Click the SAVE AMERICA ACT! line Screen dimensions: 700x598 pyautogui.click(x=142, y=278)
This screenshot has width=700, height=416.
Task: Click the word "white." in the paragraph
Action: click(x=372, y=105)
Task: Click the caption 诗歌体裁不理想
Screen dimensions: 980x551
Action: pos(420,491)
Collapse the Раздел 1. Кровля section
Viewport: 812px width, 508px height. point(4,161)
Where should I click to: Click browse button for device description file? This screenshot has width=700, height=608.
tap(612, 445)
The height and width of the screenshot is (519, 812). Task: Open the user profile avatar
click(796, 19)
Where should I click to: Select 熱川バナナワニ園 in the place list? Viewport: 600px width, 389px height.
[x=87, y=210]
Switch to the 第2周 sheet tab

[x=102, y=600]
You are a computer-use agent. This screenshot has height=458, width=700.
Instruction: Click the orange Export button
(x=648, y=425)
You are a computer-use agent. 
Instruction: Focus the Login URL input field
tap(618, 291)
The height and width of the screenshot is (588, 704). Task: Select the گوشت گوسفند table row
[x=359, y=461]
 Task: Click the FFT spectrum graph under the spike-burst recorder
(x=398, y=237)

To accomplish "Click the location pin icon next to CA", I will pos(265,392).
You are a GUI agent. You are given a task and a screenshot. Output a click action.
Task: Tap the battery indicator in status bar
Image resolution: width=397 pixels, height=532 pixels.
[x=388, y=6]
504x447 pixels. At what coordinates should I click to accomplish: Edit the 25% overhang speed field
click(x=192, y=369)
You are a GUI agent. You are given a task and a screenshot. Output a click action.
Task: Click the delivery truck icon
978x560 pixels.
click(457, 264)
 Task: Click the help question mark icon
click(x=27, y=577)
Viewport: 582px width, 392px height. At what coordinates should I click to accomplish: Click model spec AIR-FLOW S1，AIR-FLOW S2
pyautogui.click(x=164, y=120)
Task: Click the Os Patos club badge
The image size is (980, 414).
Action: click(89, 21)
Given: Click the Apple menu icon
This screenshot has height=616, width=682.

Problem to work on | Copy the listing in full, and keep every word exactly as it is.

Written answer |
Click the SAVE AMERICA ACT! line Screen dimensions: 700x598 pyautogui.click(x=142, y=278)
This screenshot has width=700, height=416.
Task: Click the word "white." in the paragraph
Action: click(x=372, y=105)
Task: Click the caption 诗歌体裁不理想
Screen dimensions: 980x551
Action: pos(420,491)
Collapse the Раздел 1. Кровля section
Viewport: 812px width, 508px height. point(4,161)
Where should I click to: Click browse button for device description file? This screenshot has width=700, height=608.
tap(612, 445)
The height and width of the screenshot is (519, 812). Task: Open the user profile avatar
click(796, 19)
Where should I click to: Select 熱川バナナワニ園 in the place list? Viewport: 600px width, 389px height.
[x=87, y=210]
Switch to the 第2周 sheet tab

[x=102, y=600]
You are a computer-use agent. This screenshot has height=458, width=700.
Instruction: Click the orange Export button
(x=648, y=425)
You are a computer-use agent. 
Instruction: Focus the Login URL input field
tap(618, 291)
The height and width of the screenshot is (588, 704). Task: Select the گوشت گوسفند table row
[x=359, y=461]
 Task: Click the FFT spectrum graph under the spike-burst recorder
(x=398, y=237)

To accomplish "Click the location pin icon next to CA", I will pos(265,392).
You are a GUI agent. You are given a task and a screenshot. Output a click action.
Task: Tap the battery indicator in status bar
Image resolution: width=397 pixels, height=532 pixels.
[x=388, y=6]
504x447 pixels. At what coordinates should I click to accomplish: Edit the 25% overhang speed field
click(x=192, y=369)
You are a GUI agent. You are given a task and a screenshot. Output a click action.
Task: Click the delivery truck icon
978x560 pixels.
click(457, 264)
 Task: Click the help question mark icon
click(x=27, y=577)
Viewport: 582px width, 392px height. At what coordinates should I click to accomplish: Click model spec AIR-FLOW S1，AIR-FLOW S2
pyautogui.click(x=164, y=120)
Task: Click the Os Patos club badge
The image size is (980, 414).
Action: click(89, 21)
Given: Click the Apple menu icon
This screenshot has height=616, width=682.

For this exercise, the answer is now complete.